Item-finding records:
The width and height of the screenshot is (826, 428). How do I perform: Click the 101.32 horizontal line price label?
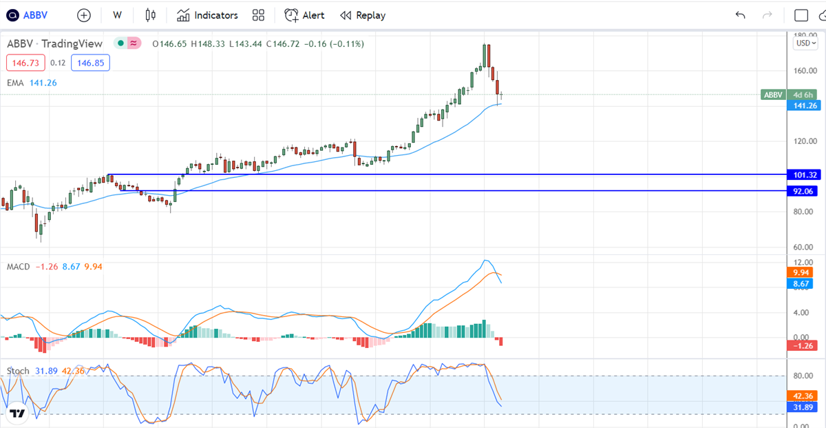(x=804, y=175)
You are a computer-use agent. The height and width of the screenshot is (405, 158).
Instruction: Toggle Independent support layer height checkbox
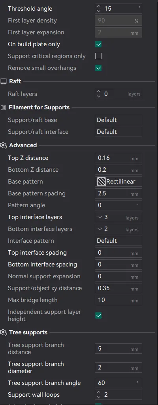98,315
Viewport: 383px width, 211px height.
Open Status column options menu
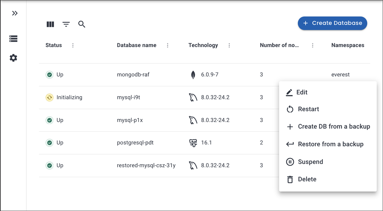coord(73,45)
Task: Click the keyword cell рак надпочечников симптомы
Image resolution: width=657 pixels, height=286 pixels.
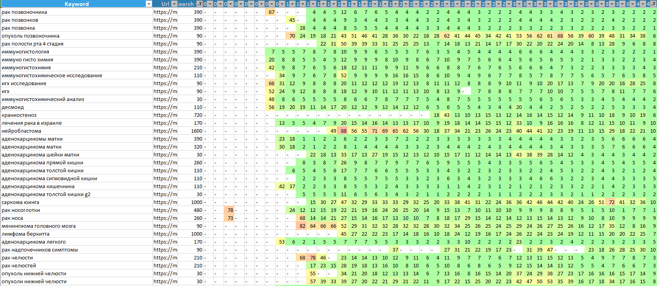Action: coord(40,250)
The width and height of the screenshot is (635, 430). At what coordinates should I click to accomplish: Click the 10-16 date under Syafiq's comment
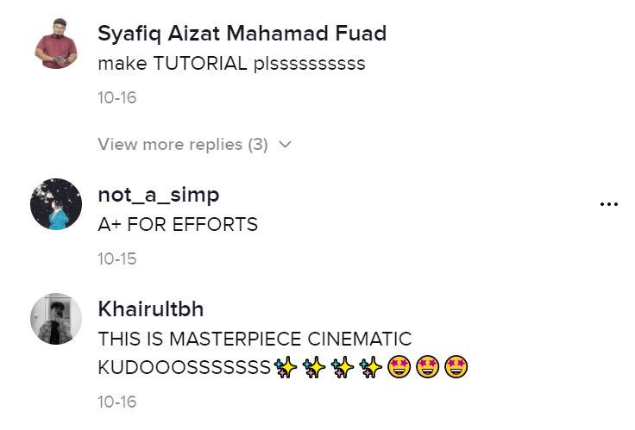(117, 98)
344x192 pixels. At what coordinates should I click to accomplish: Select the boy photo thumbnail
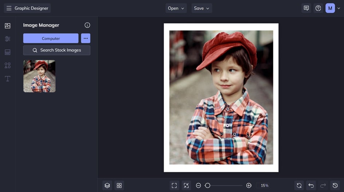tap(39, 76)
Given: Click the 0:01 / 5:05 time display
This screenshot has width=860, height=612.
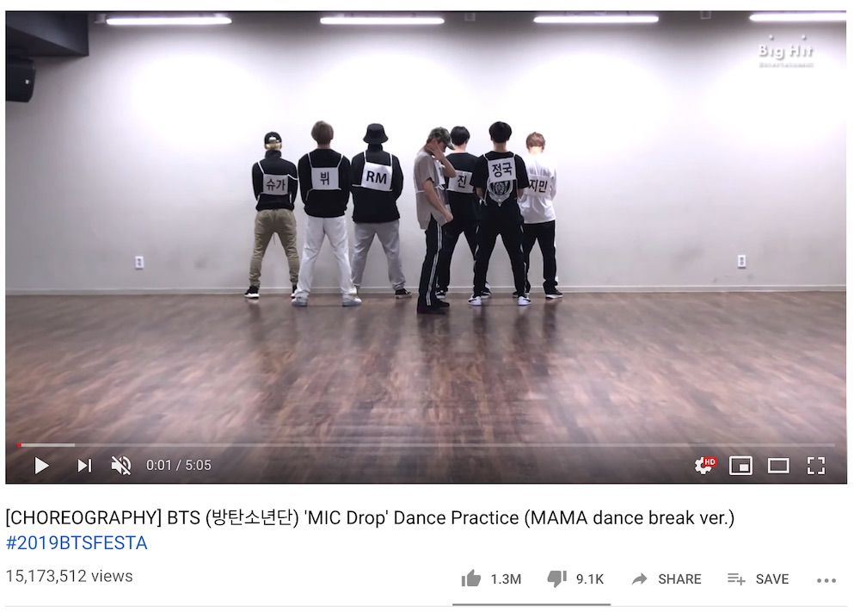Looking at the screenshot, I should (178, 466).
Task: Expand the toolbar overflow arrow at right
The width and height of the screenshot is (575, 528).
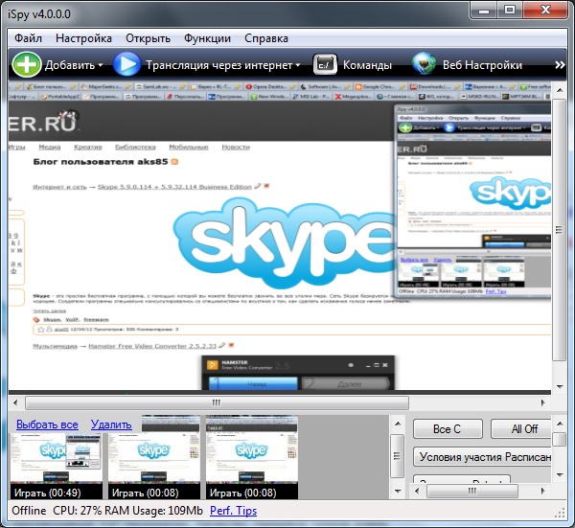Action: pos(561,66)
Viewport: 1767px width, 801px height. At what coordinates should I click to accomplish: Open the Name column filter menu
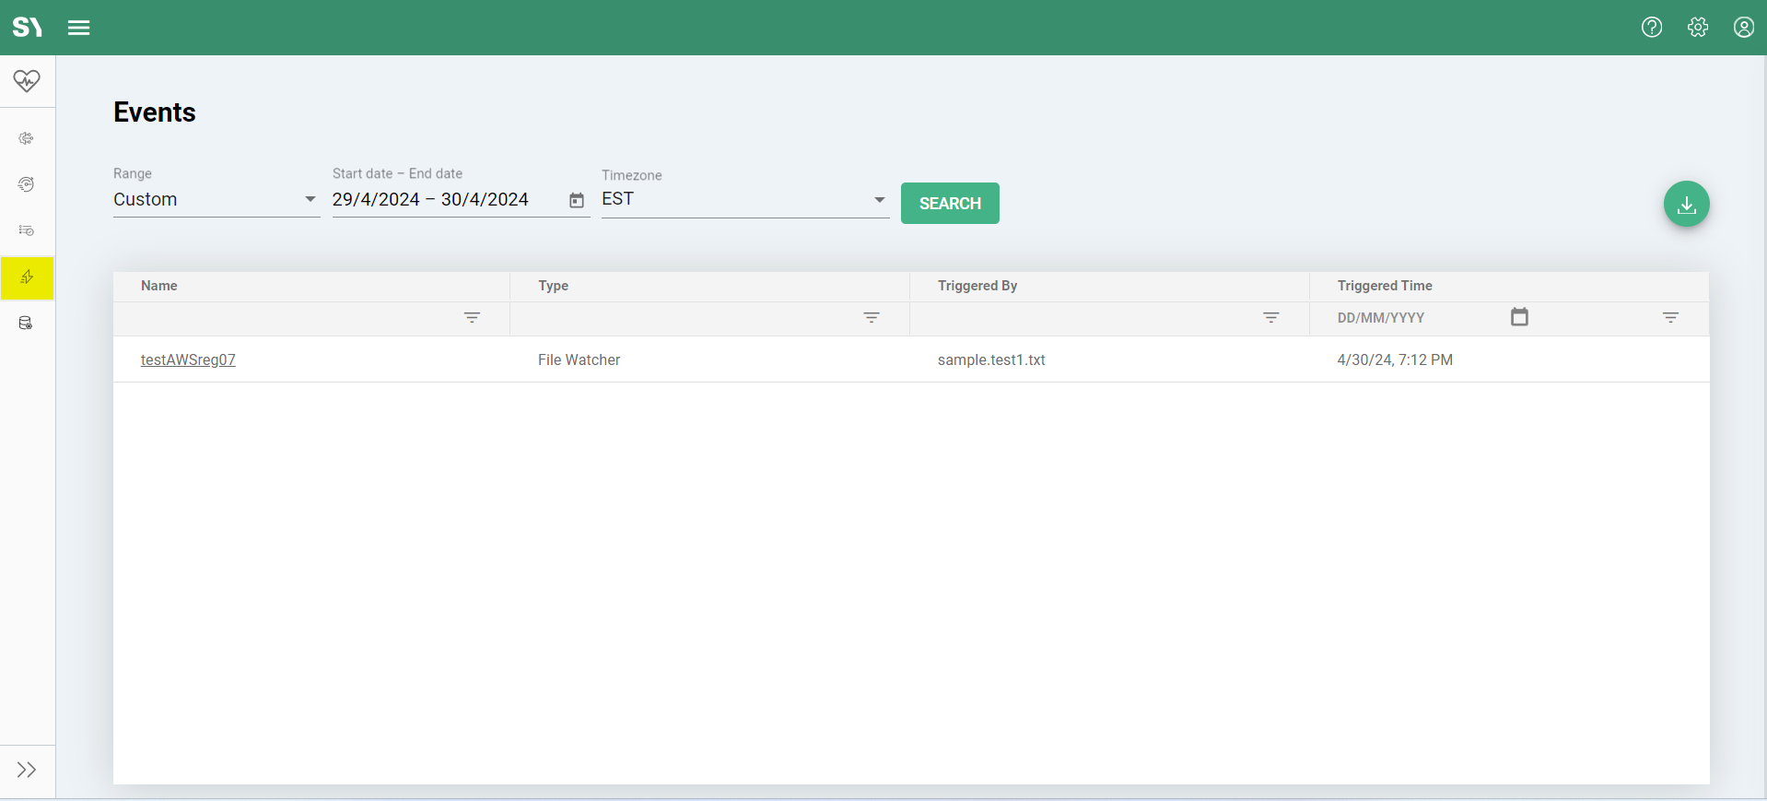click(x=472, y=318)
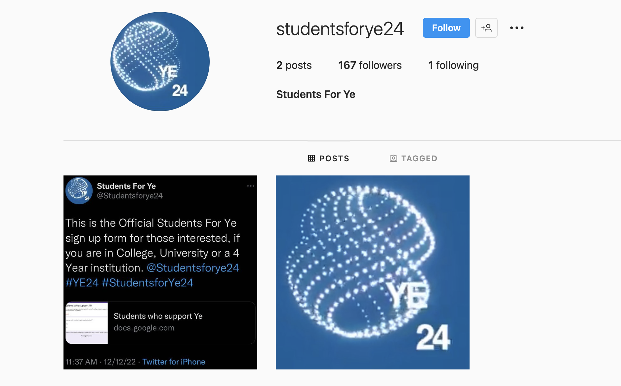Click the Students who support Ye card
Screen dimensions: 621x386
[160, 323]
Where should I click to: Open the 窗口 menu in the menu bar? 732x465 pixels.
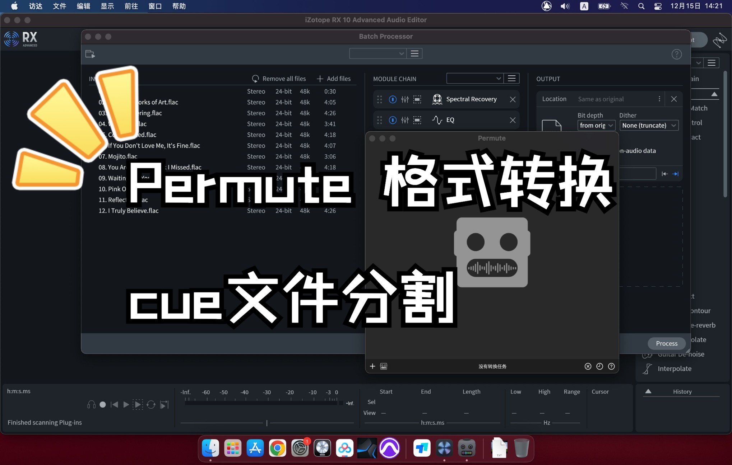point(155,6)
---
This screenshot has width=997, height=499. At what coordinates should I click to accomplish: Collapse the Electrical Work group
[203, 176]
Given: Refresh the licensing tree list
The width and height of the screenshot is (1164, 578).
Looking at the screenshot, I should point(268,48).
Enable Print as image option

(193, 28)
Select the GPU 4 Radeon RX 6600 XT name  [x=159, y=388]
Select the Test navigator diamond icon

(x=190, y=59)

[EXERCISE DETAILS]:
Rewrite the lines from the line with "The width and height of the screenshot is (826, 428)." to the line with "point(155,6)", changing "pixels" to "px" and keeping everything else the same. Leave the pictures out of your answer.

[THE COMPLETED TASK]:
The width and height of the screenshot is (826, 428). How do I perform: Click the 101.32 horizontal line price label?
(x=804, y=175)
You are a computer-use agent. The height and width of the screenshot is (405, 158).
Instruction: Toggle Independent support layer height checkbox
98,315
Viewport: 383px width, 211px height.
Open Status column options menu
coord(73,45)
Task: Click the keyword cell рак надпочечников симптомы
Image resolution: width=657 px, height=286 px.
Action: coord(40,250)
The width and height of the screenshot is (635, 430). At what coordinates should I click to accomplish: Click the 10-16 date under Syafiq's comment
(117, 98)
344x192 px. At what coordinates should I click to accomplish: Select the boy photo thumbnail
tap(39, 76)
Given: Click the 0:01 / 5:05 time display
This screenshot has width=860, height=612.
Looking at the screenshot, I should (178, 466).
Task: Expand the toolbar overflow arrow at right
The width and height of the screenshot is (575, 528).
Action: pos(561,66)
Viewport: 1767px width, 801px height. At what coordinates should I click to accomplish: Open the Name column filter menu
click(x=472, y=318)
Click the Students who support Ye card
Screen dimensions: 621x386
[160, 323]
Where should I click to: Open the 窗口 menu in the menu bar? 732x465 px.
point(155,6)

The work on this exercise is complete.